The first sign that a relationship is unhealthy will be how you feel. We have all experienced that uncomfortable feeling when our intuition tells us something is just not right. Listen to that feeling. If you feel hurt, humiliated, saddened, resentful or just confused, this is your sign to ask yourself why you feel this way. If your feeling is based on one of the behaviors in the power and control wheel, this is a RED FLAG that the relationship is unhealthy or going in an unhealthy direction. Be careful not to minimize these behaviors. Someone didn’t “just” push you. Pushing is an aggressive act and as Judge Judy would say, “You laid hands on her.” If you have noticed some of these signs from the power and control wheel in your relationship or when you just start dating someone, it is probably time to chat with a counselor.

So what does a healthy romantic relationship look like? Aristotle believed that true love is friendship, and friendship is only really possible between equals (Aristotle. (384-382 B.C.E.). The Nichomachean Ethics.). Erich Fromm, distinguished Social Psychologist, wrote, “The active character of love becomes evident in the fact that it always implies certain basic elements, common to all forms of love. These are care, responsibility, respect and knowledge….Love is the active concern for the life and the growth of that which we love….Respect means the concern that the other person should grow and unfold as he is. Respect, thus, implies the absence of exploitation.” (Fromm., E. (1956). The Art of Loving. New York, NY: Harper and Row. PRINT.) Therefore, love is not using a person for what they can do for us. Respect and equality are at the center of a healthy relationship. Look at the Equality wheel below.

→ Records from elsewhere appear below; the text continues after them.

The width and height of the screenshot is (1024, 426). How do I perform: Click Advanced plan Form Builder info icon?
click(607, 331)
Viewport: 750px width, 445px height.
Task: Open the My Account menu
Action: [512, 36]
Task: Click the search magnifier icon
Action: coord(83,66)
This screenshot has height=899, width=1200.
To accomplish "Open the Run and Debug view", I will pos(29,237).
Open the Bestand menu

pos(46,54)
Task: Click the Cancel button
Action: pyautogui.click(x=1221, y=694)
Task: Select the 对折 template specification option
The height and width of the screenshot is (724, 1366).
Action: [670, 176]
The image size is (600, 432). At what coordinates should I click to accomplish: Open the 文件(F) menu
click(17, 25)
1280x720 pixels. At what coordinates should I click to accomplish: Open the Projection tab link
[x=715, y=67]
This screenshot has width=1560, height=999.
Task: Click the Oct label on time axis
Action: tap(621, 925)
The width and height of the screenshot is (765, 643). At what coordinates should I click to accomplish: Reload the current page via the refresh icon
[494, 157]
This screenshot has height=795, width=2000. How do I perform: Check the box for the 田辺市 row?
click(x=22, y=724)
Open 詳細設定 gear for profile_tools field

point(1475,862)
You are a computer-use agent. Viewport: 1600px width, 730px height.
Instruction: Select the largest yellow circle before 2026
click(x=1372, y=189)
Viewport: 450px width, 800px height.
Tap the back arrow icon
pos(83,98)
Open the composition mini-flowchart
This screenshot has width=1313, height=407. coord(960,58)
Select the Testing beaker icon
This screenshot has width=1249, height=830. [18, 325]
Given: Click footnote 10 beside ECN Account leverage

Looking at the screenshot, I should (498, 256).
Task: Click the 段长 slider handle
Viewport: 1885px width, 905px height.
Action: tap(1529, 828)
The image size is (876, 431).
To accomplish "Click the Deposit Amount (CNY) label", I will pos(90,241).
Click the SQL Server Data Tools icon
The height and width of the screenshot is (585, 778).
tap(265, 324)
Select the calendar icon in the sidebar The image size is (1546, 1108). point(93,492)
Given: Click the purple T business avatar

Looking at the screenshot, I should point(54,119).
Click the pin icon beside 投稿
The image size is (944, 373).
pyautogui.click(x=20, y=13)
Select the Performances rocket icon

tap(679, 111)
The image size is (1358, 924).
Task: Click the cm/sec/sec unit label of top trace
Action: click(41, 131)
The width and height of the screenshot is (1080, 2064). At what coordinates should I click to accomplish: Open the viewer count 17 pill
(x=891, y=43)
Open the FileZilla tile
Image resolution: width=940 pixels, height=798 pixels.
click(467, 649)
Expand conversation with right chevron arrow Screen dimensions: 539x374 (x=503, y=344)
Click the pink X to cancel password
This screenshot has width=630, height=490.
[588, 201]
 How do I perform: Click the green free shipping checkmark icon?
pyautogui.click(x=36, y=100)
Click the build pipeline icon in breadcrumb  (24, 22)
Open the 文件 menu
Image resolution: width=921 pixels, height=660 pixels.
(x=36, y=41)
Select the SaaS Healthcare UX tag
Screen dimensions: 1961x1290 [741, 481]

Sexual Assault Awareness Week Wheel 2

Adapted from the Domestic Abuse Intervention Project, Duluth, MN,

A healthy relationship is marked by trust, respect, honesty, responsibility, fairness and independence. In a healthy relationship, you feel good about yourself and about being with your partner. And your partner feels the same. A relationship based on the values of the equality wheel has a real chance of becoming a long-term healthy relationship. So much like that perfect pair of jeans that fits just right, people’s behavior toward you and how you feel in response to that behavior are your signs of a healthy relationship with a partner who is a good fit.

Resources for those experiencing domestic violence:

  • YWCA Spokane, 24-hour Domestic Violence Line: 509-326-2255
  • YWCA, Yakima, 24-hour Domestic Violence Line: 509-248-7796
  • National Domestic Violence Hotline: 1-800-799-7233 or 1-800-787-3224 (TTY)
  • WSU Health Sciences Campus students may connect with a counselor on the Spokane campus at 509-358-7740 or in Yakima at 509-249-7745 (ask for Dr. Joy Staley) or at Central Washington Family Medicine at 509-452-4520, where up to three counseling sessions are covered by student fees.